The United States Army Old Guard Fife and Drum Corps, raised in 1960 and part of the 3rd US Infantry Regiment (The Old Guard) of the United States Army, formally revived this very part of American military music history and its mission is to relive it for coming generations. This is the only musical unit of the US armed forces in which its drum major, wearing a classic 18th century infantry cap and carrying a spontoon, the honor badge and weapon of 18th century senior non-commissioned officers, salutes using the left hand. Musicians assigned to this unit wear 18th century military uniforms reminiscent of those used in the American Revolutionary War by the Continental Army drummers and fifers. Another corps of drums is found as part of the West Point Band - the West Point Hellcats, which wear regulation uniforms from the 1820s, and since 2016 play using bugles, fifes and traditional rope tension snare and bass drums.  Until the late 19th century the US Army and the United States Marine Corps maintained similar ensembles before switching to bugles.
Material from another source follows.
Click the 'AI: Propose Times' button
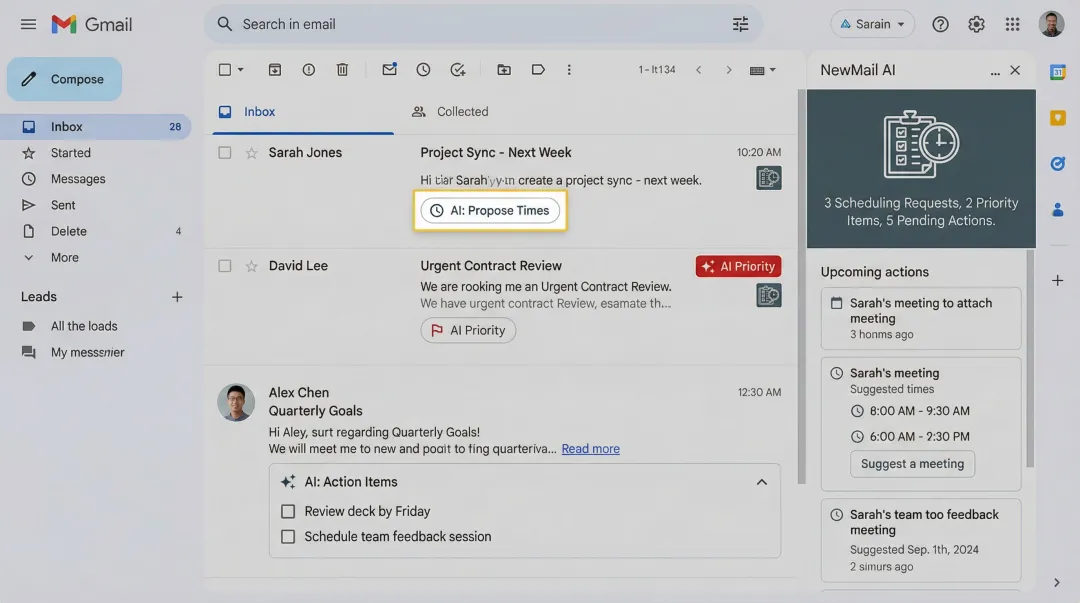This screenshot has height=603, width=1080. click(x=490, y=210)
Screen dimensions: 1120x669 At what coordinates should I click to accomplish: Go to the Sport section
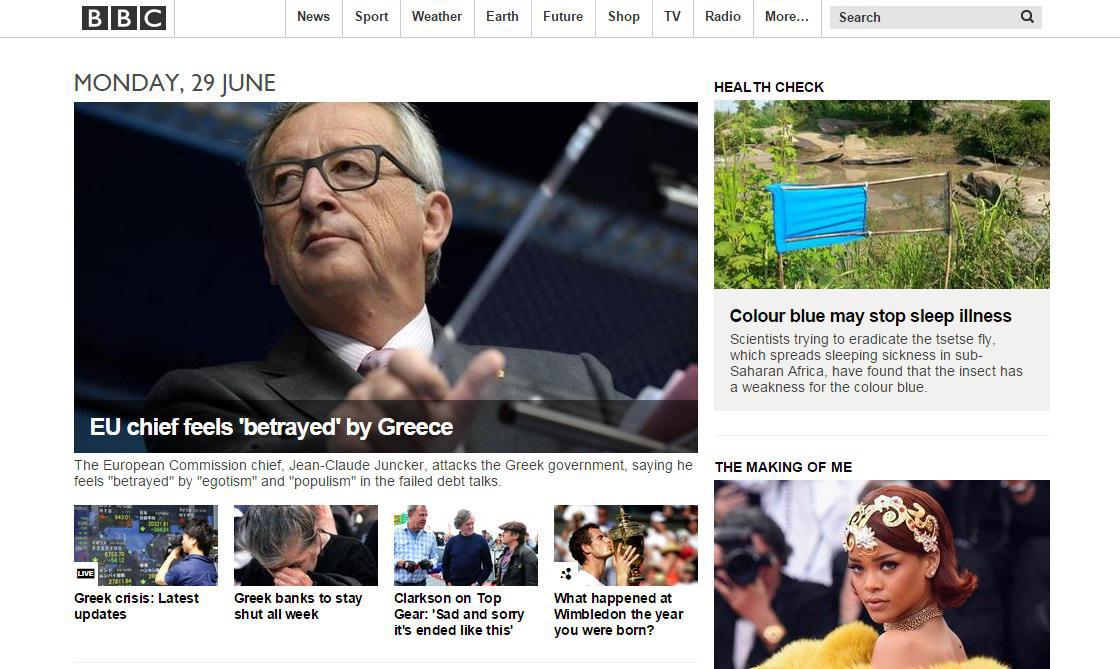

Formation of field music/corps of drums in the US Armed Forces and civilian organizations  
While only the Old Guard FDC is the only field music formation in the US Armed Forces and thus more similar to a European corps of drums, in the past there had been similar formations armed forces-wide. Should such units be reactivated again not just in the Armed Forces but also as civilian, veterans or youth cadet formations, the formation of the ensemble is as follows (the formation is to be expected to be led by a drum major):

 Field snare drums
 Snare drums
 Bass drums
 Cymbals (optional)
 Single tenor drums (optional)
 Glockenspiels (optional)
 Fifes
 Piccolos, Flutes (optional)
 Bugles in B and/or G Major
 Chromatic fanfare Trumpets in B or G Major (optional)
 Single-valve bugles (Only in the Old Guard FDC)
 Soprano and Baritone Herald Fanfare Bugles (optional)
 Soprano and Baritone Herald fanfare trumpets (optional)
 Soprano Bugles
 Alto bugles
 Flugelhorn Bugles
 French horn bugles
 Mellophones
 Baritone Bugles
 Marching Baritones
 Euphonium bugles
 Marching euphoniums
 Contrabass bugles

Germany
In Germany, Spielmannszug, Tambourkorps and sometimes Trommlerkorps are the names given to the German corps of drums, whether it is a military formation or a civilian formation. The instrumentation of these are, commonly fifes and snare drums (just like the Bundeswehr corps of drums that are attached to the unit military bands), flutes and piccolos, Glockenspiels, Bass drums, cymbals and, on some corps, single and multiple tenor drums, and like their British counterparts, bugles (in several corps). Timpani, vibraphones and marimbas, as well as drum kits, are used in concerts. Sometimes even a Turkish crescent is used to symbolize the band, with a banner or guidon with the ensemble emblem. Whatever the configuration, a drum major always leads the corps during military and civil parades and other events, and in modern corps even majorettes and pom pom dancers are a part of its roster.

Military corps of drums belong and are attached to the bands of the Bundeswehr Military Music Center under the Bundeswehr Streitkräftebasis while civilian corps are dedicated civil bands and youth bands assigned in cities and towns all over Germany.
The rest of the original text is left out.